Conflit d’intérêts ?
Entre les lignes, mais pas seulement, la Cour déplore enfin un intersoi, « un petit monde ». Un employé a ainsi alloué des fonds pour des conduites d’eau à son ancien employeur. Il a été déplacé. Un manque de prévention des risques de conflits d’intérêts, par exemple via des déclarations d’indépendance, est également constaté. Éprouvé? Pas pour Prometerre. « Les salariés sont scrupuleux et évitent déjà de traiter des cas dans leur région. Un cas cité par la Cour doit également être nuancé, en effet, la personne s’est récusée», défend Daniel Kämpf. Valérie Dittli abonde dans le même sens : « Tout est fait pour éviter les conflits d’intérêts. Mais dans le secteur de l’aménagement du territoire, bon nombre des personnes dont nous parlons viennent du terrain, et j’y suis attaché. Il est important que ceux qui rédigent les décisions possèdent les compétences nécessaires, nous parlons de dossiers complexes qui nécessitent de nombreuses connaissances.»

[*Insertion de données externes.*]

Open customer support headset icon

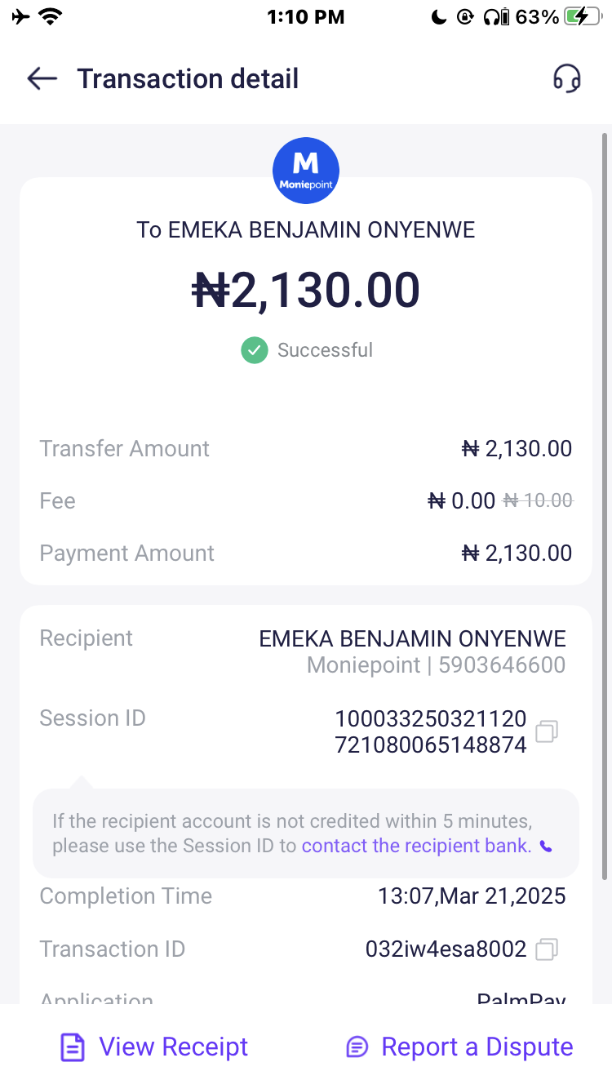(567, 78)
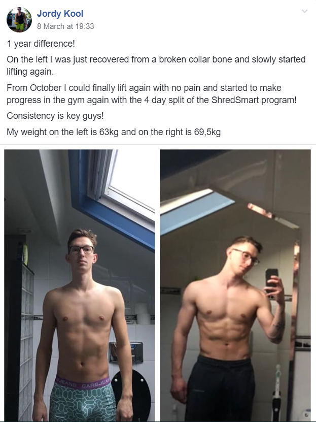Select the "Consistency is key guys!" line
Screen dimensions: 316x422
tap(55, 116)
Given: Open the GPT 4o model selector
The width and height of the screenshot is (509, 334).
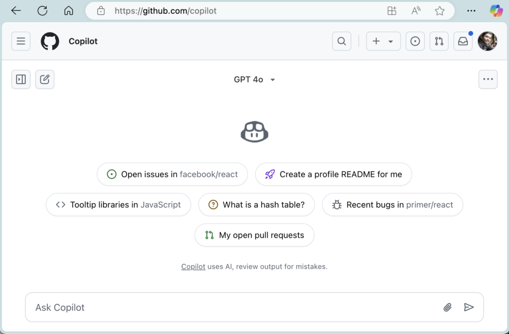Looking at the screenshot, I should click(x=254, y=79).
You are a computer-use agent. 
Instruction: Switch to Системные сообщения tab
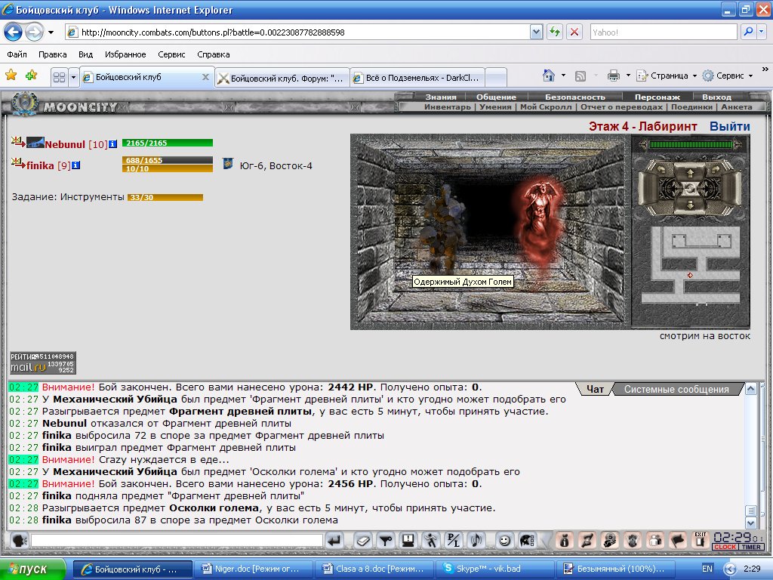(x=676, y=389)
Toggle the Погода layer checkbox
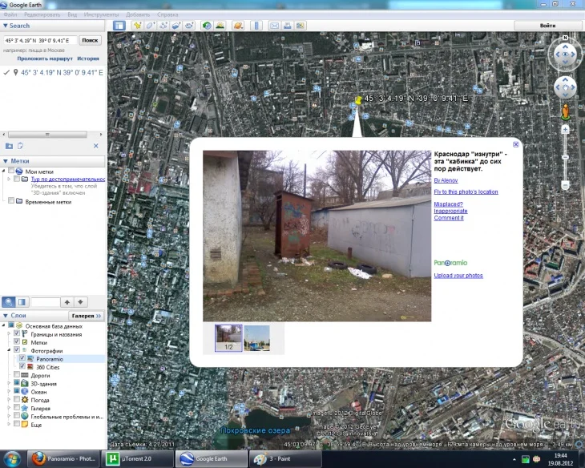 click(17, 400)
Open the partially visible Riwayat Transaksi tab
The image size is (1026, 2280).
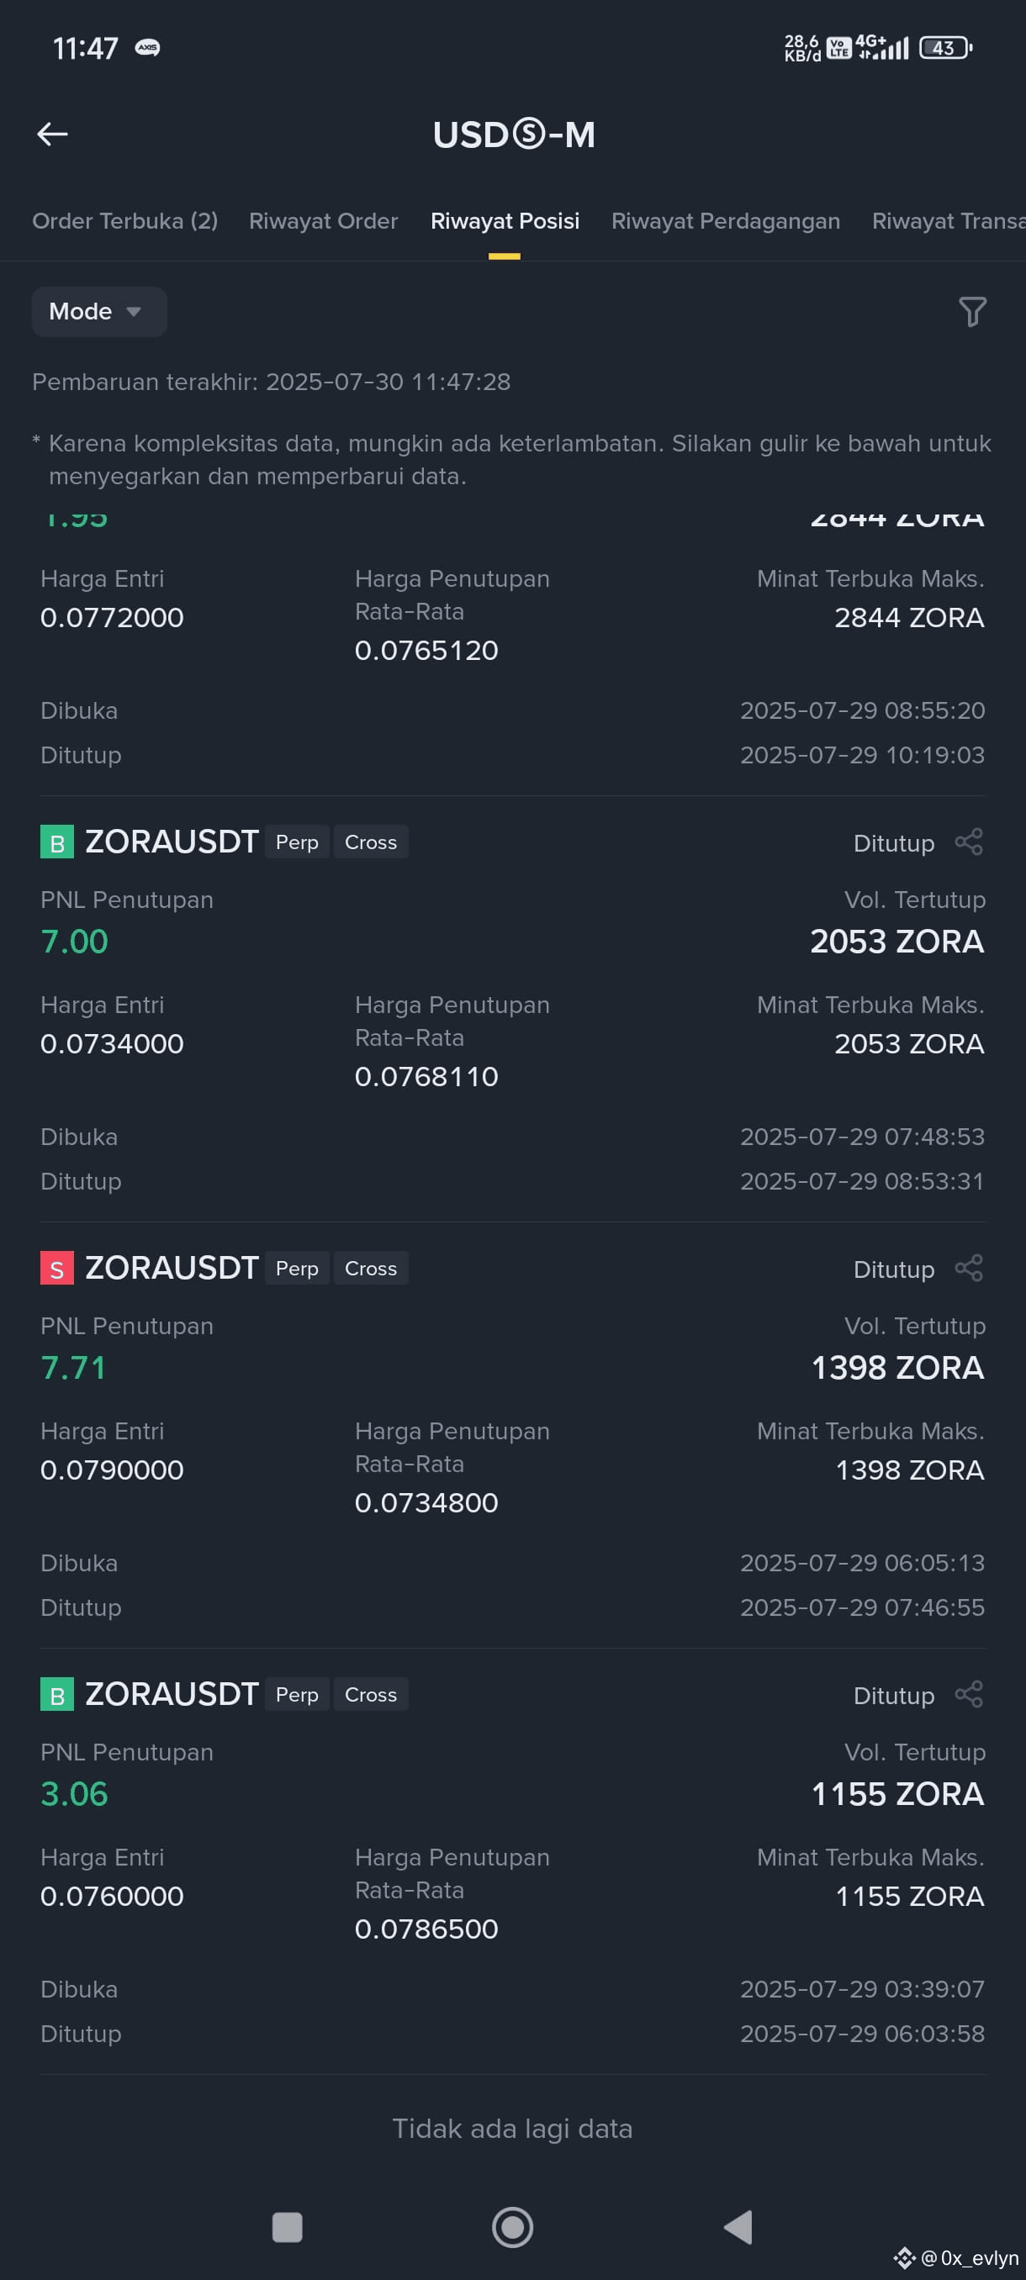(948, 221)
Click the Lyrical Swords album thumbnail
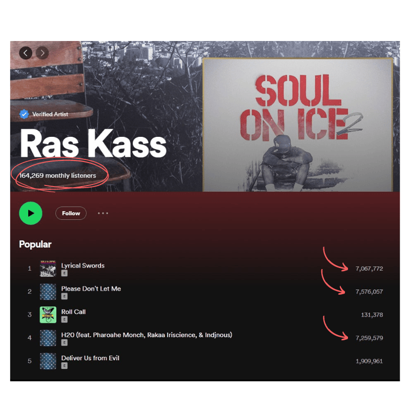The width and height of the screenshot is (410, 410). click(x=48, y=269)
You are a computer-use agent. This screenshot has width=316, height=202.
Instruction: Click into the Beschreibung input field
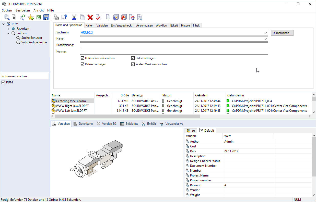point(174,45)
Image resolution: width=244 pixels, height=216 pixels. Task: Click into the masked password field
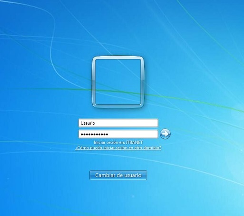point(118,134)
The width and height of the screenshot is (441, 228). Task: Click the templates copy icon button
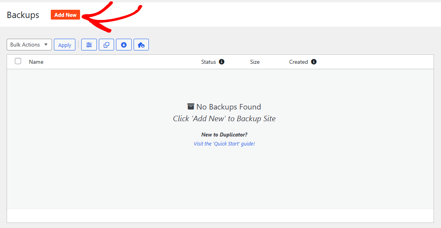(x=106, y=45)
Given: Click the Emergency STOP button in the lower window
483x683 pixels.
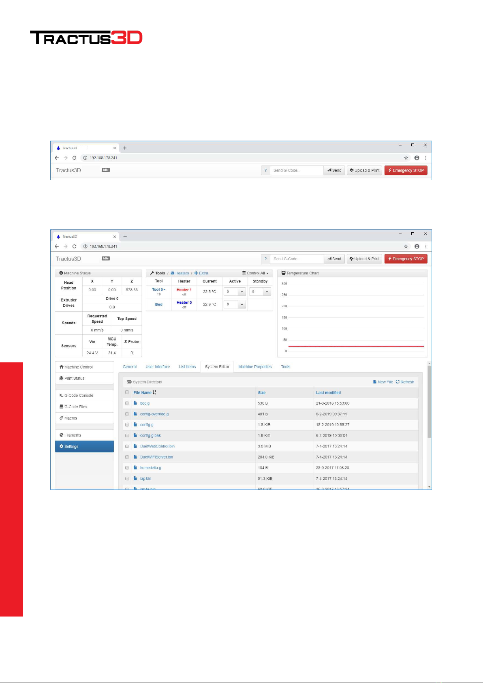Looking at the screenshot, I should 406,259.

L’État compte-t-il mettre en place davantage de contrôles ? Pas sûr. « L’utilisation de l’argent public doit évidemment être contrôlée et c’est normal », réagit le conseiller d’Etat chargé du ministère des Finances et de l’Agriculture. Mais on ne peut pas non plus ajouter du travail administratif aux communes ou à l’agriculture à cause de quelques dossiers défectueux parmi des milliers d’autres qui fonctionnent. Le système fonctionne. Il faudra trouver une solution intermédiaire.
On rappellera cependant le contexte tendu dans les campagnes. Relançant le grondement de la révolte paysanne de ce printemps, le mouvement Révolte agricole vient d’appeler à manifester à Berne.